YOUR ASSIGNMENT
Nothing but the lines from the one containing "Click the Y:2025 yearly range label" to the end of the records that follow should be transcribed, each exactly, with the pictures left out.
RECORDED DATA Block Start
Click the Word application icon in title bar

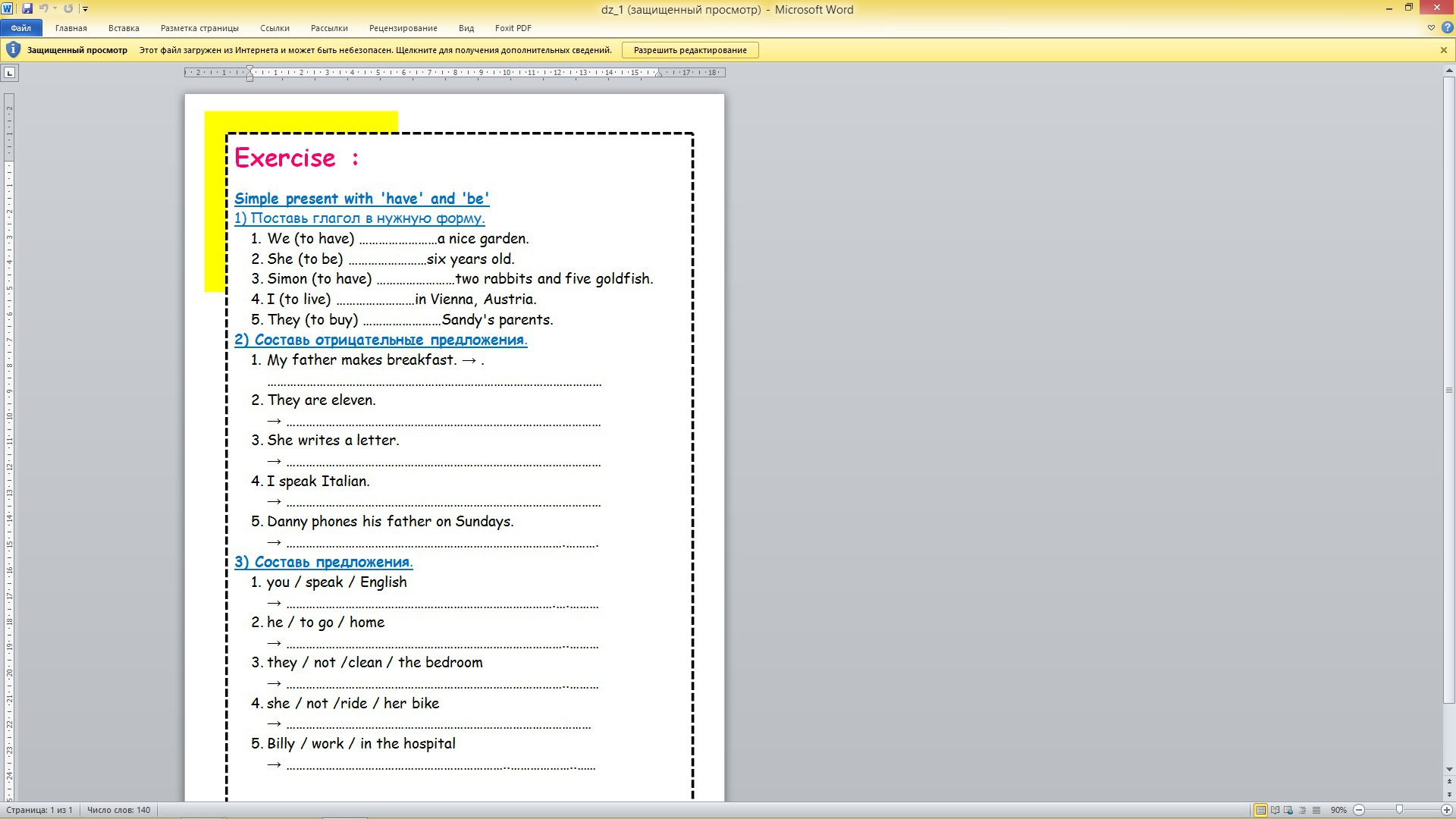pyautogui.click(x=8, y=8)
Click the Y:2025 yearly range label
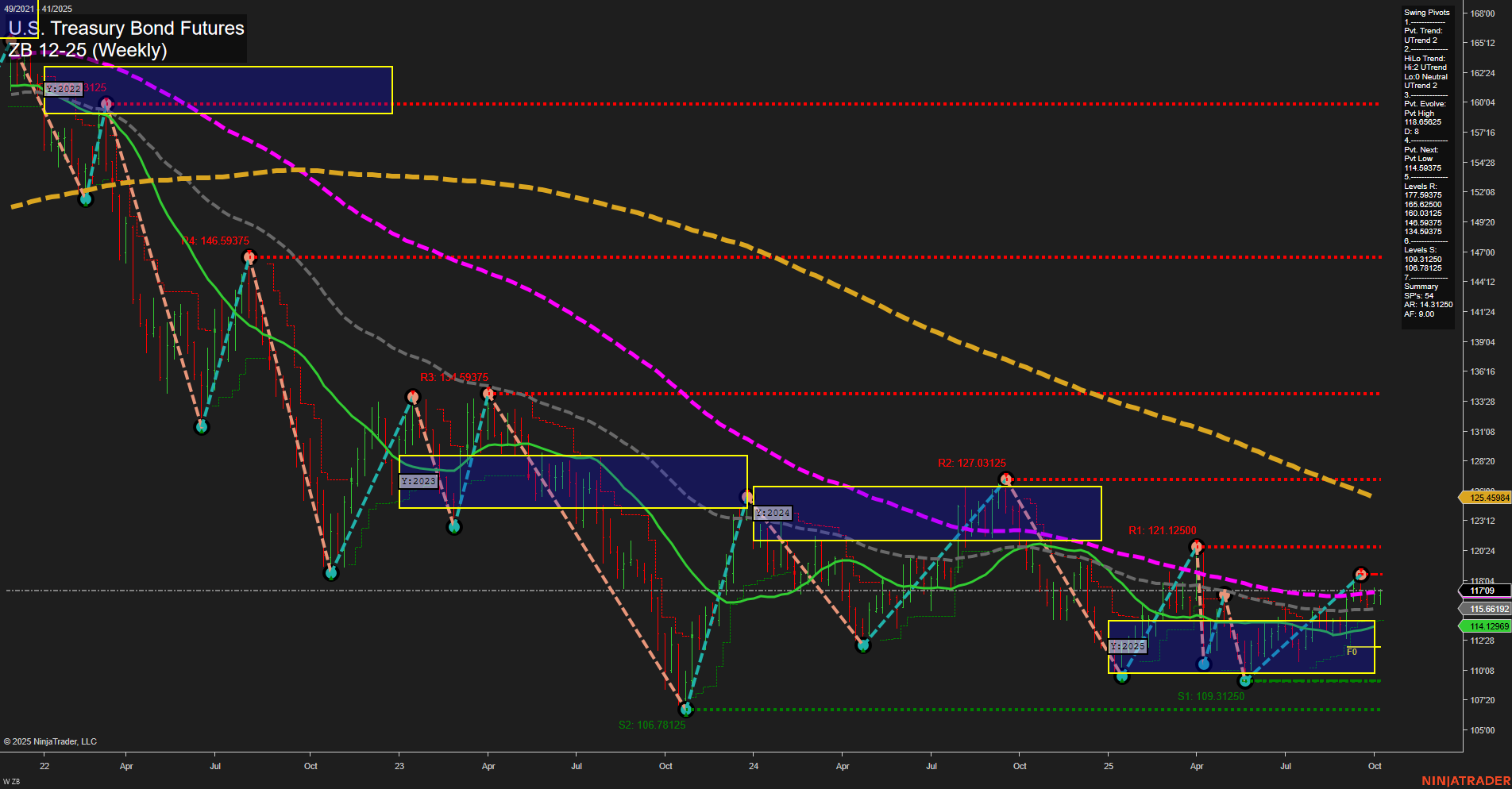The image size is (1512, 789). tap(1127, 645)
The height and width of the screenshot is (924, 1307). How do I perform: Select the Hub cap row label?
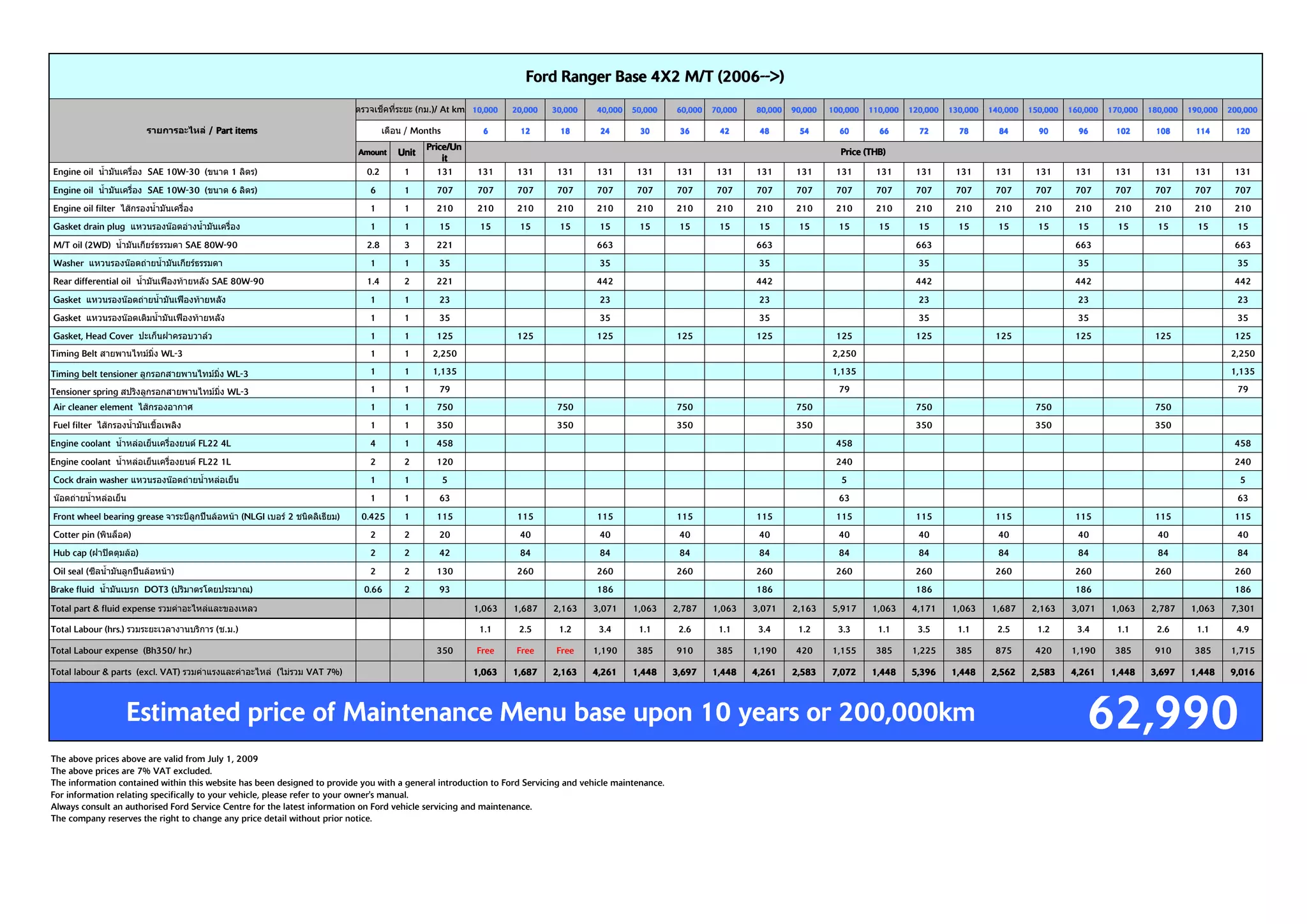(96, 553)
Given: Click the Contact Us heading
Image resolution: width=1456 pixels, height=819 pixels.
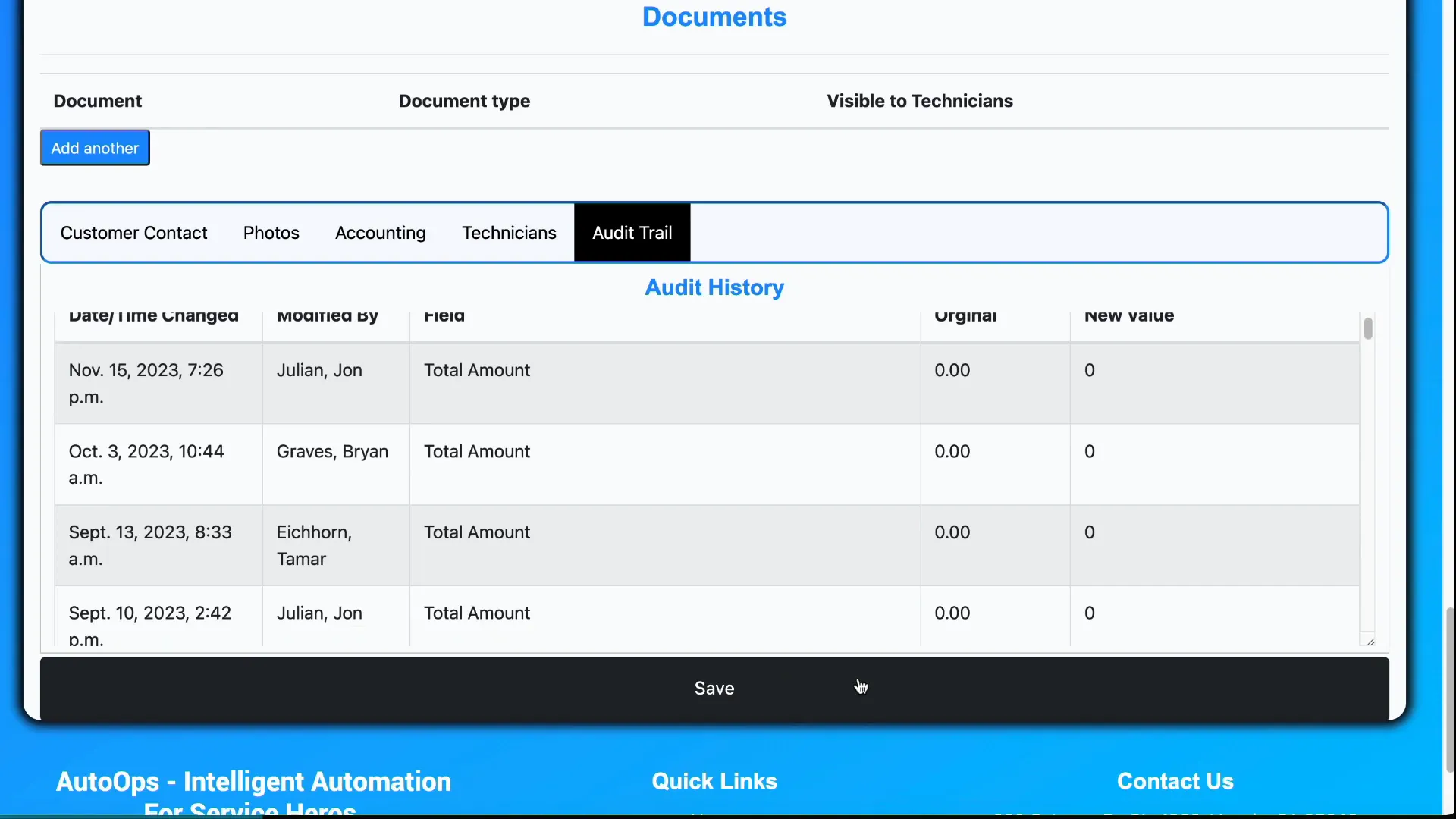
RECORDED DATA Block End
OUTPUT FOR THIS TASK
Click the Y:2025 yearly range label
The image size is (1512, 789). tap(1127, 645)
The height and width of the screenshot is (924, 1307). How do I perform: Select the Hub cap row label?
(96, 553)
Given: Click the Contact Us heading
Image resolution: width=1456 pixels, height=819 pixels.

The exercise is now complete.